Позже, оставшись одна в своей квартире, она не могла оторваться от этих фотографий. Ее поражало, как она на них выглядит. Неужели эта круглолицая девушка — действительно она, ведь раньше она была такой угловатой? Неужели эта женщина с безмятежной улыбкой — это она? Откуда она взялась такая — помолодевшая, счастливая, посвежевшая, то есть такая, какой ей всегда хотелось видеть себя в зеркале, но никогда до сих пор не удавалось? И самое поразительное: у нее возникло чувство, будто она нашла свою судьбу.

— Я буквально влюбилась в его семью, — сообщила Грейс Анжелике. Они сидели у открытого окна и пили чай. Грейс курила.

— Неужели тебе никогда не хочется вдохнуть свежего воздуха? — пожаловалась Анжелика. — А как насчет него? Забудь о его семье и скажи, его-то ты любишь?

Вопросы, всегда одни вопросы. За последние десять лет Грейс до смерти замучила себя вопросами. Знала она и то, что однажды уже встретила любовь всей жизни, для которой у нее были все ответы, но она не надеялась когда-либо снова обрести любовь.

— Ты действительно любишь этого парня?

— Я очень люблю его.

— Хочешь чаю или кофе?

— Мне все равно; я очень люблю его.

— А как ты относишься к тому, что США выводят свои войска из Вьетнама?

— Слава Богу, он жив; я очень люблю его.

— Слева или справа?

— Он живет по левую руку отсюда. И я очень люблю его.

— Права животных: что ты думаешь по этому поводу?

— Животные обожают Джефферсона, а он обожает их, что же касается меня, я очень люблю его.

— Каким тебе представляется будущее человечества?

— Знаешь, его дедушка и бабушка еще живы, хотя им обоим уже перевалило за восемьдесят, и, если гены действительно передаются по наследству, он пробудет рядом со мной еще долгое время, и я очень люблю его.

— Ты веришь в Бога?

— Господи, как же я люблю его!

— Итак, ты любишь его? — настаивала Анжелика, желая услышать ответ.

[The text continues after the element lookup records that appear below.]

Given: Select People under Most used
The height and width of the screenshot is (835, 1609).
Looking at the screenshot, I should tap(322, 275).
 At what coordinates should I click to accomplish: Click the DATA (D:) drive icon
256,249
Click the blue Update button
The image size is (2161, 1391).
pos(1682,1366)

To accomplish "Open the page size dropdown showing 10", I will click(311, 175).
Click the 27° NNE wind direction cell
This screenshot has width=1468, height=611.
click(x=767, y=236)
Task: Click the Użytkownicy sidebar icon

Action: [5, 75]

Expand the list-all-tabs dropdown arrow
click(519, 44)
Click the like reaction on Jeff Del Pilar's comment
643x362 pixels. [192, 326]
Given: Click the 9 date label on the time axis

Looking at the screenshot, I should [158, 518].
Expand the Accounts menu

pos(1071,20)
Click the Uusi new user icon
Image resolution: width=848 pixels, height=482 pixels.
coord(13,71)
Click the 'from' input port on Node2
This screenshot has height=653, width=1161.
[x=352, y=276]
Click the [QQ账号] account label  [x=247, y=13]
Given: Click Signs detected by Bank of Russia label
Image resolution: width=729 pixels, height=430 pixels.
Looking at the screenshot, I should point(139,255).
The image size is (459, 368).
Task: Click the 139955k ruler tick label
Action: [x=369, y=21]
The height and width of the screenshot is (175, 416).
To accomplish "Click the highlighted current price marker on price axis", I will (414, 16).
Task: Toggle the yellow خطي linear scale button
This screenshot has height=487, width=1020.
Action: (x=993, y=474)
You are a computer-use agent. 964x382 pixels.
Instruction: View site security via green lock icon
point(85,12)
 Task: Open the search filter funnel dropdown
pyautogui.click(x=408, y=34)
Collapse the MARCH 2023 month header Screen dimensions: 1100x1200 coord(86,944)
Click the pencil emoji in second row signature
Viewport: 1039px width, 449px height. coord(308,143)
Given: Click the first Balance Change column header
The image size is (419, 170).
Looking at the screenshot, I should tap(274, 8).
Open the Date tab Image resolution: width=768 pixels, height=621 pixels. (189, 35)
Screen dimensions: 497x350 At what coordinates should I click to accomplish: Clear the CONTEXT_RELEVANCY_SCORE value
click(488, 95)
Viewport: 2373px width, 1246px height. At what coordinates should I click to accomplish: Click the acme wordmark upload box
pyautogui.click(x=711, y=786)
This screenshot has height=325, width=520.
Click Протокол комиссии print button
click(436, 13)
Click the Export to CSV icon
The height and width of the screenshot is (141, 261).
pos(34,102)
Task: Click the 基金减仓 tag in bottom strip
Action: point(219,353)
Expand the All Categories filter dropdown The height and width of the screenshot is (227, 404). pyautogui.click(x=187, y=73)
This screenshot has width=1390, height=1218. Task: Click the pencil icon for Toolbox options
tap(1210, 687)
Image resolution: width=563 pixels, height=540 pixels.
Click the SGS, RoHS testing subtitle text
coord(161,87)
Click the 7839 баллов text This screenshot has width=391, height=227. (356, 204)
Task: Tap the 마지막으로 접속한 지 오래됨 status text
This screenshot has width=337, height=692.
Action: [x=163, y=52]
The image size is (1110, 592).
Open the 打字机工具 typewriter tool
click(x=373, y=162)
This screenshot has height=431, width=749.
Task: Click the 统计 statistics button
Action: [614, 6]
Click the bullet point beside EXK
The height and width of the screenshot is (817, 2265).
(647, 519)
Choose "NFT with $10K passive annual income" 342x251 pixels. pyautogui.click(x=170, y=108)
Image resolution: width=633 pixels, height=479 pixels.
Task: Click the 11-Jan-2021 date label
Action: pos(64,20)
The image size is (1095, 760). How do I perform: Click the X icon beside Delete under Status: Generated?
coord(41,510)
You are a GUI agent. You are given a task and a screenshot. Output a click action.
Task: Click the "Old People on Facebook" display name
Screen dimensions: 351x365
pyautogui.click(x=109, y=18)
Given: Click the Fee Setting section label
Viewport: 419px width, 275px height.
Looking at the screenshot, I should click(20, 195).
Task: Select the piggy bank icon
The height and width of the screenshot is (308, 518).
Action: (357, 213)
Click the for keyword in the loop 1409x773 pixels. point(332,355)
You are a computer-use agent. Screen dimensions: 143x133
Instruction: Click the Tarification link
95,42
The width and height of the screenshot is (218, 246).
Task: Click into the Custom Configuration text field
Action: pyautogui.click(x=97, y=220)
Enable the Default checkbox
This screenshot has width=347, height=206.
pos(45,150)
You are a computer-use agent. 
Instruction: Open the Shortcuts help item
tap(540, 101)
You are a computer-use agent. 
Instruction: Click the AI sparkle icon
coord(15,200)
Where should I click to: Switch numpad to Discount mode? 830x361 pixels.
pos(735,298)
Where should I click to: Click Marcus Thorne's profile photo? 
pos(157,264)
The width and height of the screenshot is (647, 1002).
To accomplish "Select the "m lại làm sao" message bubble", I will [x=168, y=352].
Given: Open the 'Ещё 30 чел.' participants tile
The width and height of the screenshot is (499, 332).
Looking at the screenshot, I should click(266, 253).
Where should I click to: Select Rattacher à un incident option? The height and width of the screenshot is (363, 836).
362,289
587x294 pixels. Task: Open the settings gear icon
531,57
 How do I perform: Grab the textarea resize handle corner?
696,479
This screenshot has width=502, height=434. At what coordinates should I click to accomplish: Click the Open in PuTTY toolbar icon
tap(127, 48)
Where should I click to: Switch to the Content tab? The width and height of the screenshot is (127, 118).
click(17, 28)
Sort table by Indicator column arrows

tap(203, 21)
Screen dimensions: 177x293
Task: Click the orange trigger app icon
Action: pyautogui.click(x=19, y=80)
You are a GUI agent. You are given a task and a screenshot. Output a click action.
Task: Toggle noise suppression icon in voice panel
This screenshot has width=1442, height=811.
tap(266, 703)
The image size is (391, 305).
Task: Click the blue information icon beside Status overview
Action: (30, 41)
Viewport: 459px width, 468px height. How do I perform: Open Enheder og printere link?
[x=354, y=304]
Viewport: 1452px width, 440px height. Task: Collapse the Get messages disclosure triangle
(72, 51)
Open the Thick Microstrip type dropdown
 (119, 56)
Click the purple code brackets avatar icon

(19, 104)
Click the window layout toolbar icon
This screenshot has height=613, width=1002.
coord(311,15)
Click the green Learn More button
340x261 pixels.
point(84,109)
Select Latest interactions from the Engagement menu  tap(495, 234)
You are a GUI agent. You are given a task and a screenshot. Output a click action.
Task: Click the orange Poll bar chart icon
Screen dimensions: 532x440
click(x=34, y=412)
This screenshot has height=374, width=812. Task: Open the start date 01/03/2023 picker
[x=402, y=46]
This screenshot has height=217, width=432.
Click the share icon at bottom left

Грейс отвернулась от окна.

— Кого? Ох, что я говорю, Эндрю, конечно, я… все так… нежно и ласково. Эндрю, его семья — это как тихая гавань, а она мне сейчас очень нужна, Анжелика. Помнишь эти большие фотографии счастливых семейств, которые собираются за столом или у камина? Таким семейством хотели обзавестись и мы, когда были детьми. В общем, когда я с ним — с ними, — это похоже на то, как если бы я оказалась на одной из этих фотографий. — Она в растерянности накрыла рукой руку Анжелики. — Я устала, Анжелика. Я спрашиваю себя: почему я одна должна нести на себе всю тяжесть ответственности? Пусть кто-нибудь попробует подставить мне плечо. И как приятно сознавать, что, если я умру, об этом поведает миру какой-то близкий мне человек, а не тошнотворный запах из-под моей входной двери. Когда в прошлый раз я отправлялась в командировку, то забыла распорядиться, чтобы мне не приносили молоко. И каждый день на моих ступеньках появлялась новая бутылка. К тому времени, когда я вернулась, их было уже девять. Интересно, сколько бы их потребовалось, чтобы кто-нибудь забеспокоился и заметил, что меня больше нет?